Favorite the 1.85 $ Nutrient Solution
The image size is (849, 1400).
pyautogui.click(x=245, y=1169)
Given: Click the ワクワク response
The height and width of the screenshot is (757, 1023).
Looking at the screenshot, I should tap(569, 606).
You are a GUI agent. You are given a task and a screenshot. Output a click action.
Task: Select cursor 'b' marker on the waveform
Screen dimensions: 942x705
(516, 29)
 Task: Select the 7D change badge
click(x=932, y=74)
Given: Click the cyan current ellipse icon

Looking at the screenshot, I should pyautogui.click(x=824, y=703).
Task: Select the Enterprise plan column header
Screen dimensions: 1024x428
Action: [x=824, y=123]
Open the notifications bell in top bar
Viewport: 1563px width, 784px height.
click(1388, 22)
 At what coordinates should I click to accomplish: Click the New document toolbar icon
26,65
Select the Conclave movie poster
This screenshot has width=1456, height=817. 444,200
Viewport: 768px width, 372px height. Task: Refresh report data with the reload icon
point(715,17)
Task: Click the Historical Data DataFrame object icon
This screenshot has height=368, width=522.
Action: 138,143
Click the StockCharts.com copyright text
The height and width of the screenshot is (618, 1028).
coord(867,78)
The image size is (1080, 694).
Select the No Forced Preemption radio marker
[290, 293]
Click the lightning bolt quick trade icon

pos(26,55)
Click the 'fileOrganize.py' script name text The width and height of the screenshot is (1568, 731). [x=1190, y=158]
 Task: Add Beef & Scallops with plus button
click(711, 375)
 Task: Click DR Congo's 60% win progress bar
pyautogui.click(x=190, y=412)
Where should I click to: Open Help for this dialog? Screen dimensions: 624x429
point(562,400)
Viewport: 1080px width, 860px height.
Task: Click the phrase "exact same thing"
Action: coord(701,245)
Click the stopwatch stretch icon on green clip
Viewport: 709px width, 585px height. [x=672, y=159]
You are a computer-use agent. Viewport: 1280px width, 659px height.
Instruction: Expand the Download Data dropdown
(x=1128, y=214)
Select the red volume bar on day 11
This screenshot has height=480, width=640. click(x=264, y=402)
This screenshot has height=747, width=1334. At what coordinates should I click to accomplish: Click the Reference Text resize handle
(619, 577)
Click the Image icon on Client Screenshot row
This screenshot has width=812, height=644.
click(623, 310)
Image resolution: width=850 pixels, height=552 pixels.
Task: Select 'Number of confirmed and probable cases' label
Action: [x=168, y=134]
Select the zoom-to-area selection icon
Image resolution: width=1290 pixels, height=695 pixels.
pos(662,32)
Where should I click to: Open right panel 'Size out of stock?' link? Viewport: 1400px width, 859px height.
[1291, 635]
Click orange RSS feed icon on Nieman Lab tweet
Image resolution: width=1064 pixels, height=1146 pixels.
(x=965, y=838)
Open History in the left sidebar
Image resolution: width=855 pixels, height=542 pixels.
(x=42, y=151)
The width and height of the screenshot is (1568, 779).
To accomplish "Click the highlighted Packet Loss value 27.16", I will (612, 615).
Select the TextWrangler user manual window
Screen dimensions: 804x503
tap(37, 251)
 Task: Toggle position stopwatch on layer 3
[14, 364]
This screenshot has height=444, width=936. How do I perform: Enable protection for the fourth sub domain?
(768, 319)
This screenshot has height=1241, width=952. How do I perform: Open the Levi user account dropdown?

# # # #

Problem description:
Find every line in the items above that contains the word "should", and copy each of those lines in full.

Solution for this exercise:
Looking at the screenshot, I should tap(569, 606).
Looking at the screenshot, I should pyautogui.click(x=824, y=703).
 At what coordinates should I click to accomplish: Click the New document toolbar icon
Where should I click to: Open Help for this dialog? Screen dimensions: 624x429
This screenshot has height=747, width=1334. At what coordinates should I click to accomplish: Click the Reference Text resize handle
Where should I click to: Open right panel 'Size out of stock?' link? Viewport: 1400px width, 859px height.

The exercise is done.